How to Break Through Your Dilemmas in 3 Steps
Photo credit: iStockphoto.com (Lyudinka)
Wendy K. Smith is an expert in strategic paradoxes–how leaders and senior teams effectively respond to contradictory agendas—and how we can all more effectively navigate the pull of “either-or” thinking.
Wendy is the co-author of the 2022 book, Both/And Thinking: Embracing Creative Tension to Solve Your Toughest Problems. She is also a professor of management at the Alfred Lerner College of Business & Economics and Co-director of the Women’s Leadership Initiative at the University of Delaware.
She spoke with us recently about her new book, the three steps involved in moving from “either-or” to “both-and” thinking, how to apply these insights to career transitions, and more.
Here are excerpts from our conversation, lightly edited for clarity and brevity.
Q: What led you to focus on the “either-or thinking” of strategic paradoxes?
So many things! One of them was my own career decisions. Part of the exploration of this research stemmed from the number of times I felt the tug of “either-or thinking” in my own life.
For example, at one point, I was torn between having a career in leadership or academia. There were so many places where I felt that kind of tug of war. When it came up in the research, I thought maybe there was a better way to think about it. One thing that I have found is looking for new possibilities brings relief.
Q: As Co-director of the Women’s Leadership Initiative at the University of Delaware, what are the biggest challenges you see professional women struggling with in 2023?
One of the biggest challenges is women’s sense of confidence, security, power, and opportunity. I would love to help every student see possibilities in a new way. If we could tweak their sense of confidence, it would make a huge difference in our world. This is one of the reasons I am passionate about this work: not only to enhance opportunities for women but to bring diverse voices to work on the problems we face today.
I also think women’s movements have become divided between helping change a person’s mindset and skills or changing the system. I think we are best served when we think more holistically and bring both together: addressing limiting beliefs and the context around them that reinforces them.
Q: Let’s discuss your book, Both/And Thinking: Embracing Creative Tension to Solve Your Toughest Problems. What are some of the most important lessons you have found to help people transform tensions into opportunities?
We often go to “either-or” thinking for many psychological, structural, and sociological reasons. We pull things apart and think we must make choices. But what we find in research and argue in the book is that that is limiting at best and detrimental at worst.
The invitation of the book is to move to “both and,” “yes and,” and “right and right” in decisions we make in our careers, parenting, partnering, work lives, leadership, and dealing with big crises of the world. It’s a mindset we can apply wherever we feel the tug of war.
We identify three steps:
Step 1: Change the questions.
The questions we ask impact how we think about the answers. When we notice a frame as “either-or” or “this or that,” it forces us to choose.
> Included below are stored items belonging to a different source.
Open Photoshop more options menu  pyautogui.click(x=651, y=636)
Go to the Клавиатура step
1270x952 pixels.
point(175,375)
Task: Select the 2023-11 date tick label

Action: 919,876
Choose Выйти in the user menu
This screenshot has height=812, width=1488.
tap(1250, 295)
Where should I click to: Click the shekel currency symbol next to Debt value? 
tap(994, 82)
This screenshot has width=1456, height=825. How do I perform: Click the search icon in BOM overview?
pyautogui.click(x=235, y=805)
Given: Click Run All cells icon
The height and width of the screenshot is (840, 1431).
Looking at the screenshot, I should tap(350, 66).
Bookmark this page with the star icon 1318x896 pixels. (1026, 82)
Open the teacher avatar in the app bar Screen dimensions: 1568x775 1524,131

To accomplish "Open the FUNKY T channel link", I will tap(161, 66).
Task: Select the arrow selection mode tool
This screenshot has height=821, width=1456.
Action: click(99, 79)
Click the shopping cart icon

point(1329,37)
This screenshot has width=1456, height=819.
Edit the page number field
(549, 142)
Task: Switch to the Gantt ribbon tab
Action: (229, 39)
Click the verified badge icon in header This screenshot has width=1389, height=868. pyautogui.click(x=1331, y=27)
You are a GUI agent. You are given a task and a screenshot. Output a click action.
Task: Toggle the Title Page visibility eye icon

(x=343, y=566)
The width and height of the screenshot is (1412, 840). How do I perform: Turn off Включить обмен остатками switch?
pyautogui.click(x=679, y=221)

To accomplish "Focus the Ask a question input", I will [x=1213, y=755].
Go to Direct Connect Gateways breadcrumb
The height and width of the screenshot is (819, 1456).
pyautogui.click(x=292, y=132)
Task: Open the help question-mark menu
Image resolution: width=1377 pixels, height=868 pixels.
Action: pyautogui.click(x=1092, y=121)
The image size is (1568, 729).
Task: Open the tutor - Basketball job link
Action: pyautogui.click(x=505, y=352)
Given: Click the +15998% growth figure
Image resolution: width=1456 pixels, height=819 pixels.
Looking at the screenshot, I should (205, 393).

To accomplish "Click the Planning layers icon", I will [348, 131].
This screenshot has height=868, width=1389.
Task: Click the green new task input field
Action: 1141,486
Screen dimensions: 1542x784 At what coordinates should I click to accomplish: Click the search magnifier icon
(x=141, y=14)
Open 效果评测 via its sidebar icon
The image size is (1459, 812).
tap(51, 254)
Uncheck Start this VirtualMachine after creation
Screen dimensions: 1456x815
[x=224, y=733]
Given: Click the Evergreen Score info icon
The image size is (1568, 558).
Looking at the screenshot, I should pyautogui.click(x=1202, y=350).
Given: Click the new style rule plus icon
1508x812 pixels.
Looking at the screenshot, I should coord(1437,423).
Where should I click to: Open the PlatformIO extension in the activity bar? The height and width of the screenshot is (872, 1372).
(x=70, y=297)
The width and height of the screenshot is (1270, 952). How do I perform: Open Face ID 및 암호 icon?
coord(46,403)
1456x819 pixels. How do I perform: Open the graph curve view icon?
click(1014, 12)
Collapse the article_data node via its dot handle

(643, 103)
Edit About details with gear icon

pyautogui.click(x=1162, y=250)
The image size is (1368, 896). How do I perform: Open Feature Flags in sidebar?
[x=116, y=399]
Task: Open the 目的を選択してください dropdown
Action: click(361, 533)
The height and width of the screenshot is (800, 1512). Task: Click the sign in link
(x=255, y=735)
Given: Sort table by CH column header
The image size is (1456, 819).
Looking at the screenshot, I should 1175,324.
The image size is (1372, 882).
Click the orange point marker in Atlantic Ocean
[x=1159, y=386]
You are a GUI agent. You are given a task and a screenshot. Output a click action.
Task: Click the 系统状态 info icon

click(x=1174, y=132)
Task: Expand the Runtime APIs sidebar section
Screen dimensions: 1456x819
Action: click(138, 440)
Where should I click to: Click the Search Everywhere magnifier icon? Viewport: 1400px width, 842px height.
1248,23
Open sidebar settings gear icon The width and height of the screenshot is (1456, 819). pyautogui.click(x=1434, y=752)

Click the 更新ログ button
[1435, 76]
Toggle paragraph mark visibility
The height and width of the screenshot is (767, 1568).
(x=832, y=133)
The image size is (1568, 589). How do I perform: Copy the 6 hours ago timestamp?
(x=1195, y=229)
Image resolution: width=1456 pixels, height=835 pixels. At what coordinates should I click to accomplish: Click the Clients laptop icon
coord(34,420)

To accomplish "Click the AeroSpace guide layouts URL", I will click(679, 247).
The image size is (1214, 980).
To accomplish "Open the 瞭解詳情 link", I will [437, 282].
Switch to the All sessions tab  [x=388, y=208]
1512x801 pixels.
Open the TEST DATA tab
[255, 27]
If we change it to “How can I do both?” it invites us into more creative thinking.
Step 2: Separate and connect.
Typically, we pull things apart to make a choice. Instead, we recommend finding points of connection. Do a deep dive to recognize the different options. Recognize what is at stake in service of finding points of connection.
Step 3: Shift the outcome.
People think the ideal is win-win and happy. I find that happens sometimes, but not often. Instead of choosing between two things, think about shifting or moving over time where you can accommodate both alternatives. The work-family dynamic applies here. There is never a moment of balance. We are always shifting, balancing to accommodate competing ideas over time.
Q: Many women want to make a career change but are concerned about jeopardizing their current position and income. How can they use “both-and” thinking about this?
First, name the dilemma. What is it? The dilemma is a tug-of-war of opposing demands. What are they? Then think about if there is a way to stay and go. Or make more money and be respected. Then you can do a deep dive into what it is about your current position that you value and what it is about going that you would value.
And next, you can ask: How can we accommodate stability and certainty with a move? Are there ways to ensure financial comfort and enable us to try new things? And what would that look like?
Instead of “Can I make an abrupt switch?” maybe the ideal is “Can I make money and move into a job I am passionate about?” Maybe it is more of shifting back and forth.
Maybe you can do more of what you are passionate about without giving up your job. Maybe be a board member. Maybe there are ways to extend your networks in new ways without fully giving up what you are doing.
Q: How have you used these ideas in your life?
If you are asking me if I have resolved either-or thinking in my own life, the answer is not at all. But ironically, my work in the Women’s Leadership Initiative is “both and.” I got to work on a book with a deep dive into academic research and have an impact. I didn’t have that long-term vision of possibility when I started. But now, in hindsight, I see how “both-and” played out.